Backend Symptom for a missing src
Rsync / rclone task surfaces "no such file" mid-phase
Sync (seafile) GetFromSyncFileCount returns (0, nil), SyncCopy / DownloadFromSync "succeed" with zero bytes
Cross-node files-pod DownloadFromFiles treats an empty tree stream as a clean completion

From the UI every variant looked the same: a phantom Completed (or briefly Running → Failed) task with zero bytes moved. There was no early signal that the operation could not possibly succeed.

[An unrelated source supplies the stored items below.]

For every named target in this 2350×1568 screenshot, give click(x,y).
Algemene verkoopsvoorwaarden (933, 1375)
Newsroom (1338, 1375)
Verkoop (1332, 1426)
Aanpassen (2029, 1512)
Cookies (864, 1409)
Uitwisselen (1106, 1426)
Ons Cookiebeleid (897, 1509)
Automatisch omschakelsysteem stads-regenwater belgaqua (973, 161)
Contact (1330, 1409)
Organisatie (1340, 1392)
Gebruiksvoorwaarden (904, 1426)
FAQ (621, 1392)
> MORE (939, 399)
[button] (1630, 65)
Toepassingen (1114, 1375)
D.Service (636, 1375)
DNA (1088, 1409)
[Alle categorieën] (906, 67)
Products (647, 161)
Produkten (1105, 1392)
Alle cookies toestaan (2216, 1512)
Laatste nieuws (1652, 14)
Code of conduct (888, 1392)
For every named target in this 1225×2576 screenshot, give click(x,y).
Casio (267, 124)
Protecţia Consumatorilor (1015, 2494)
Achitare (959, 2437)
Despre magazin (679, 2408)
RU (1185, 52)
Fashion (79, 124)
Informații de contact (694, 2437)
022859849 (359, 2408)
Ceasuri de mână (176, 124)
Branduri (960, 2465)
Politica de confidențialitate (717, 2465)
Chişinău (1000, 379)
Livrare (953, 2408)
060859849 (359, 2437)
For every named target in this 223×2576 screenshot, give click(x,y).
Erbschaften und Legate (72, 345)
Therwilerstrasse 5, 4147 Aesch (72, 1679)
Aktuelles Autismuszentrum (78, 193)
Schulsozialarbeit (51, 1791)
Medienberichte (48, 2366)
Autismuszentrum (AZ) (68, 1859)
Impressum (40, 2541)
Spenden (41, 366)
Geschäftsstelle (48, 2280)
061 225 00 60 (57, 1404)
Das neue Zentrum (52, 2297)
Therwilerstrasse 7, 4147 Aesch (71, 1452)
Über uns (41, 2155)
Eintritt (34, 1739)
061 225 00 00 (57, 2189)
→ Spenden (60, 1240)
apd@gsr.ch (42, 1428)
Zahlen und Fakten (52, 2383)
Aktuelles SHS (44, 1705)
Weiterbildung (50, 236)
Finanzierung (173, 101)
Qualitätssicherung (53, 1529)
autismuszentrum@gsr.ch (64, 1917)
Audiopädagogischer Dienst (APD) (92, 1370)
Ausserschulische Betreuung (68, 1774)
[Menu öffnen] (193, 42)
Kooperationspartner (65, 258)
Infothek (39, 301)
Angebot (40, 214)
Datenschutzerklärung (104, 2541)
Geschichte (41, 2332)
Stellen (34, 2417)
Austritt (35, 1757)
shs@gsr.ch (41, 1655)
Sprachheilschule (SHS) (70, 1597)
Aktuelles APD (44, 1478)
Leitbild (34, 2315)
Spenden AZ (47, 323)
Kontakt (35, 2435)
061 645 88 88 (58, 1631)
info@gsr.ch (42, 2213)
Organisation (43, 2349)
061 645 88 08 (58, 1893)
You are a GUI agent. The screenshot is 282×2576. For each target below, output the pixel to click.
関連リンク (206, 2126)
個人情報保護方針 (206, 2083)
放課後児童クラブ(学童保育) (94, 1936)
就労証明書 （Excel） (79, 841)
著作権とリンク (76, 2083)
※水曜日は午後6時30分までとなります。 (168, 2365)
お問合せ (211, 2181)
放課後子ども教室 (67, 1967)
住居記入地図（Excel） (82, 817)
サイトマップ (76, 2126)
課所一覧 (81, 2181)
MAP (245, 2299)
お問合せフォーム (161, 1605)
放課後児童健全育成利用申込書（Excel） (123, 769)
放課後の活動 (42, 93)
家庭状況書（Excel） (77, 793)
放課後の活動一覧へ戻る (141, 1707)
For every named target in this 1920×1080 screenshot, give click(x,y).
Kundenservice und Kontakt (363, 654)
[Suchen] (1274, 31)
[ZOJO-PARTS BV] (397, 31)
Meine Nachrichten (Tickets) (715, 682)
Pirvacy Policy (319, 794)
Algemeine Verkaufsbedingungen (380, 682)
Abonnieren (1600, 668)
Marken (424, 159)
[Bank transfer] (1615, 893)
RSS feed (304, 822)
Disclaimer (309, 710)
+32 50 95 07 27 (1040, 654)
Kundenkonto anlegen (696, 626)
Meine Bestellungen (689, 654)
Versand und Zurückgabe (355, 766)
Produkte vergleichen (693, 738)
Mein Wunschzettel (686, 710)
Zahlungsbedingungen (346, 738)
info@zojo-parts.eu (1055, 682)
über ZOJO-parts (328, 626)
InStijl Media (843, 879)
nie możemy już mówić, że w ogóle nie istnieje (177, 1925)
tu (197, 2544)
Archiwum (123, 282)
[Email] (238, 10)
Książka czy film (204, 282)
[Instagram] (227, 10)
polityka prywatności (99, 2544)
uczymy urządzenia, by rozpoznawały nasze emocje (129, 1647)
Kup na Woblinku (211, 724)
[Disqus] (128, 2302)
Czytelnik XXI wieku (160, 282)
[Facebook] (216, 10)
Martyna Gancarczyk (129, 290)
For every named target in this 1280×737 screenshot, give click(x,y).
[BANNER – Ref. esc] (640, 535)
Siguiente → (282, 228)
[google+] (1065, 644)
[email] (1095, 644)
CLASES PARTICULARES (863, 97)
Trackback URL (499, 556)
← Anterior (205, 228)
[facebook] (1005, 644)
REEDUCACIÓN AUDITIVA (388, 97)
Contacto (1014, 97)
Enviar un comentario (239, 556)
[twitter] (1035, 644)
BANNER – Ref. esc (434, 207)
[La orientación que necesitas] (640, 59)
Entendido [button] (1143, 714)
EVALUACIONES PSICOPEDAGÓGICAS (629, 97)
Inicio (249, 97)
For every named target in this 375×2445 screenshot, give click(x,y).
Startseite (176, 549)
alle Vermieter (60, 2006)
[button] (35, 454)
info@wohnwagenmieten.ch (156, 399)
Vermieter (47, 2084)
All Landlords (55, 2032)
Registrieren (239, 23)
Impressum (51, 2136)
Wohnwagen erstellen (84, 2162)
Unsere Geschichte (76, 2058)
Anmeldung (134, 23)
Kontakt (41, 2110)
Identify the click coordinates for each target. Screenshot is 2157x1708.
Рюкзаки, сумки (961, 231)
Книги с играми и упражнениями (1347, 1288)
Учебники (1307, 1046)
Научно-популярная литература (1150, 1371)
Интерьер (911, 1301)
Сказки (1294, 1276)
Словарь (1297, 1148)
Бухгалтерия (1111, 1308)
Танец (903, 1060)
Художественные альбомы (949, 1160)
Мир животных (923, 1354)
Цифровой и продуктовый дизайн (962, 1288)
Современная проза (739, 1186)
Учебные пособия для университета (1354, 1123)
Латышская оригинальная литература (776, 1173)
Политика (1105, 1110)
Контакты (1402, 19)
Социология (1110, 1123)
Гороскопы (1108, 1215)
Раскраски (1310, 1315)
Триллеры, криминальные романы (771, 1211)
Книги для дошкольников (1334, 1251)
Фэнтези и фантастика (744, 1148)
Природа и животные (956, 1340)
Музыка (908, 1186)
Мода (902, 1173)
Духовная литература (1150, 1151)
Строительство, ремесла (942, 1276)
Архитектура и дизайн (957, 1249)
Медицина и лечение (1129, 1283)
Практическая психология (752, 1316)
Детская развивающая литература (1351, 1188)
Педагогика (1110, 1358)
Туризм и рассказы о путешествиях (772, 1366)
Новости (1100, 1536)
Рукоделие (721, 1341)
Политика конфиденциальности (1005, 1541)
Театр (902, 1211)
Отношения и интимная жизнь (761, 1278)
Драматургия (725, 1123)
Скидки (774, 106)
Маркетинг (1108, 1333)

Pre-validation (pkg/drivers/precheck)

Probes src existence per backend, with node-awareness baked in:

src.FileType Probe
sync seafile RPC GetRepo + GetFileIdByPath / GetDirIdByPath (file vs dir picked strictly from src.Path's trailing slash; no silent type coercion)
awss3 / tencent / google / dropbox rclone GetFilesSize
drive (Home / Data) local os.Stat (master node only by routing)
cache / external / internal / smb / usb / hdd local os.Stat when src.Extend matches the current node; otherwise a GET against the owning files-pod's /api/resources/<fsType>/<extend><path> via the integration manager (same pod DownloadFromFiles already targets)

share=1 requests honour SrcOwner so the existence probe runs as the share grantor, mirroring the owner-rewrite the task layer applies downstream.

PasteMethod calls precheck.SourceExists right after PasteParam is fully populated (including resolved SrcSharePath / DstSharePath). All precheck failures collapse to a single

{ "code": 1, "msg": "..." }

at HTTP 500, using a new ErrorMessagePasteSrcNotExists constant whose phrasing matches the existing ErrorMessagePasteWrongSourceShare / ErrorMessagePasteSourceExpired. The raw Go error chain stays in klog.Warningf with src / owner / action for ops debugging.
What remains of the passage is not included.